A laptop, a nanny, and 6 hours of respite
Having a child with disabilities need not entail the mother sacrificing her life. Expand day care services, create flexible work opportunities, and provide even 10-15 hours of respite per week—and many mothers could start training or working. UNICEF recommends it. The EU demands it as part of Ukraine's path to accession.
But the system actively punishes those who try. Under current rules, mothers risk losing disability-related payments when they take official employment. The study documented cases where a family's total income barely changed—or even dropped—after the mother started working. Official work becomes financially irrational. The study recommends replacing this cliff-edge cutoff with progressive reduction, so benefits decrease gradually as income rises instead of vanishing overnight.
A laptop, mentor, flexible schedule, and a respite nanny for 3-6 free hours a week would help most start training or working. But the digital infrastructure compounds every other problem: 40% of mothers report power outages four or more times per week, and 30% lack a proper device for remote work.
Most of all, what would help is feeling that they are not alone. One case manager can make all the difference. Alyona Deriabina's child got support from an Early Intervention Center, which offered a neurologist, massage, and physical therapy. "We talk on the phone every week. She helps a lot with development and goals, and best of all—she supports me. If every family had a case manager like this—it would be so helpful."
Loneliness at the core of it all
The contrast between what European countries offer and Ukraine's reality "hurts beyond belief," said Iryna Pypych, who left abroad with the start of Russia's full-scale war for the sake of her younger son with disabilities.

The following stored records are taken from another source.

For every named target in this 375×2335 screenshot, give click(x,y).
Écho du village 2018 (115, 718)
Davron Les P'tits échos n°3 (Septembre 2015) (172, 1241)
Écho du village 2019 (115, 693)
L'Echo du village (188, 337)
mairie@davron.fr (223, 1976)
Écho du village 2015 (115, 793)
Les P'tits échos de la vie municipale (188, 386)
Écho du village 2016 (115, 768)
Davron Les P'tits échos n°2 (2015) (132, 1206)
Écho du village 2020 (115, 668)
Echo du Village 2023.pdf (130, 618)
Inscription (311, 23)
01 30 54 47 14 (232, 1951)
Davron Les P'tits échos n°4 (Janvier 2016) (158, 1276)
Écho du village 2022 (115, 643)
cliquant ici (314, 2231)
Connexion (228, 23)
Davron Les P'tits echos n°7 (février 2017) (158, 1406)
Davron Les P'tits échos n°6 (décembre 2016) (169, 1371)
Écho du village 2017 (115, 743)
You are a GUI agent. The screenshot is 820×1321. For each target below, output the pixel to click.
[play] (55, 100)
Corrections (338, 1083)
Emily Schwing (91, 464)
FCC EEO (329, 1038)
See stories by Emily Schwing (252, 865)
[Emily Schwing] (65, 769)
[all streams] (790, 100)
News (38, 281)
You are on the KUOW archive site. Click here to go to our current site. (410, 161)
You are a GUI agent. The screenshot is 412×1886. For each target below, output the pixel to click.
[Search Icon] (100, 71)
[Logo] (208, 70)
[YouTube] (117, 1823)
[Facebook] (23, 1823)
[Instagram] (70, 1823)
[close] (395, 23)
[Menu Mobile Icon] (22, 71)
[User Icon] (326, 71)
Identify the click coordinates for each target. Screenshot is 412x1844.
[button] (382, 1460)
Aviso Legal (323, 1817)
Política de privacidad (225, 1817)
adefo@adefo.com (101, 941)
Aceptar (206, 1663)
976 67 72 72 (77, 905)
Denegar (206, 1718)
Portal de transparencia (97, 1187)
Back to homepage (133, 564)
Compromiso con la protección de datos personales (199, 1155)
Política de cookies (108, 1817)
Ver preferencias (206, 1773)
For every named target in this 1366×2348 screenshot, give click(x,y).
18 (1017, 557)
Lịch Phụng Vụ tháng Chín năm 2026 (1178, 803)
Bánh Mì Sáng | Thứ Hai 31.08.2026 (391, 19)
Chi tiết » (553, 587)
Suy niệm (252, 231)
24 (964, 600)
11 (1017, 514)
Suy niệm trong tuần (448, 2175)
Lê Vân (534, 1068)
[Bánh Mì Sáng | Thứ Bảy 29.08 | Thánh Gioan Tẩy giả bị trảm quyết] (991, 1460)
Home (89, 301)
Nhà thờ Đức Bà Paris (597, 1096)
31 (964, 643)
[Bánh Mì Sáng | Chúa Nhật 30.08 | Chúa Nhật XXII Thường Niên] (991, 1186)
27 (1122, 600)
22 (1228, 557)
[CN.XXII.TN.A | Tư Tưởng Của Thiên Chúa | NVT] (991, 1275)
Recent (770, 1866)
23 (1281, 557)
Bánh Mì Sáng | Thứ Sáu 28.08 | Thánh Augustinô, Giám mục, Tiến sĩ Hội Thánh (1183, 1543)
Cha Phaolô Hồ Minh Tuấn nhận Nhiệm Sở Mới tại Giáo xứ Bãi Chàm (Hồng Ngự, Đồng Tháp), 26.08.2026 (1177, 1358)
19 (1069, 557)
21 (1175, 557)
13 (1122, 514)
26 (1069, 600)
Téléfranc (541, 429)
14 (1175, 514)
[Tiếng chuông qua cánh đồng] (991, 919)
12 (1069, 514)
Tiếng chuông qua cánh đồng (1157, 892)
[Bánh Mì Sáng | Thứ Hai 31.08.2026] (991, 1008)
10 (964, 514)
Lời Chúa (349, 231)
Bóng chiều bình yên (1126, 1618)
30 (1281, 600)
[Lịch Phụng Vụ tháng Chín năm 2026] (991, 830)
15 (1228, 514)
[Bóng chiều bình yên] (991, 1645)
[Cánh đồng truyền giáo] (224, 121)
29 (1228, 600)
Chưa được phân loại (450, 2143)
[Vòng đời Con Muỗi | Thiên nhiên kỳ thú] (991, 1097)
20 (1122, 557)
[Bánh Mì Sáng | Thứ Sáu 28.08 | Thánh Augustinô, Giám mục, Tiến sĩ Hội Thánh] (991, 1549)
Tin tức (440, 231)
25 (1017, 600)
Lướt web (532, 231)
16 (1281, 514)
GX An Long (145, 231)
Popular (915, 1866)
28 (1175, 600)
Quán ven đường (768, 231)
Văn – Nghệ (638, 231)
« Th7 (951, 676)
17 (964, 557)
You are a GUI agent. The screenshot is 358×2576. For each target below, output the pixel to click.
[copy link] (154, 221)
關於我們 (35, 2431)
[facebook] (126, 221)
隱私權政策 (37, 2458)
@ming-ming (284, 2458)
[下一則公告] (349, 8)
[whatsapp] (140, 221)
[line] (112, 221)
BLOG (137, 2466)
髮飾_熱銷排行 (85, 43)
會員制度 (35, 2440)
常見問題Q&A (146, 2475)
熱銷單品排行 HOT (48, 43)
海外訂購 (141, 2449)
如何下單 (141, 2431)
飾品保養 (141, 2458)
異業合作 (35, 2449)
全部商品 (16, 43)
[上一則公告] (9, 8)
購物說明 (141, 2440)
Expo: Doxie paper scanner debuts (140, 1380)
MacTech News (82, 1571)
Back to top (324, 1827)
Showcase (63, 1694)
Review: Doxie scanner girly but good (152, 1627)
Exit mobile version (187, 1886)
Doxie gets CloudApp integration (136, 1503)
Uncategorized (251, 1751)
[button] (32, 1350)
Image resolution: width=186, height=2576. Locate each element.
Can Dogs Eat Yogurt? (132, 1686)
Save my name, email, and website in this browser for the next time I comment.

"I see what exists here, and am devastated by what we have [in Ukraine]. At home, we're surviving. I haven't thought about self-harm because I have my older son, but [isolation and extreme anxiety] are about me. I don't know what to do to at least bring us a little closer to the level of other countries. Mothers have neither the strength nor the resources for this. All of this can only be resolved at the state level, which seems completely unrealistic to me in Ukraine."
Women of old had a village to help raise their child. The mothers of children with disabilities today have isolation, anxiety, and, often, condemnation. The loneliness is a special type of hell, Tetianka Shcherbyna commented.
"So many moms—and I'm one of them—are forced to raise their children on their own. Or there's a husband around, but instead of support, there's only blame and pressure. This is emotionally draining and saps the last of one's strength."
Nobody is insured against having a child with disabilities. But Ukraine could insure its mothers against facing the odds alone. The legislation is there, and so is the EU pressure. What is absent is the funds, political will, and, often, simple compassion.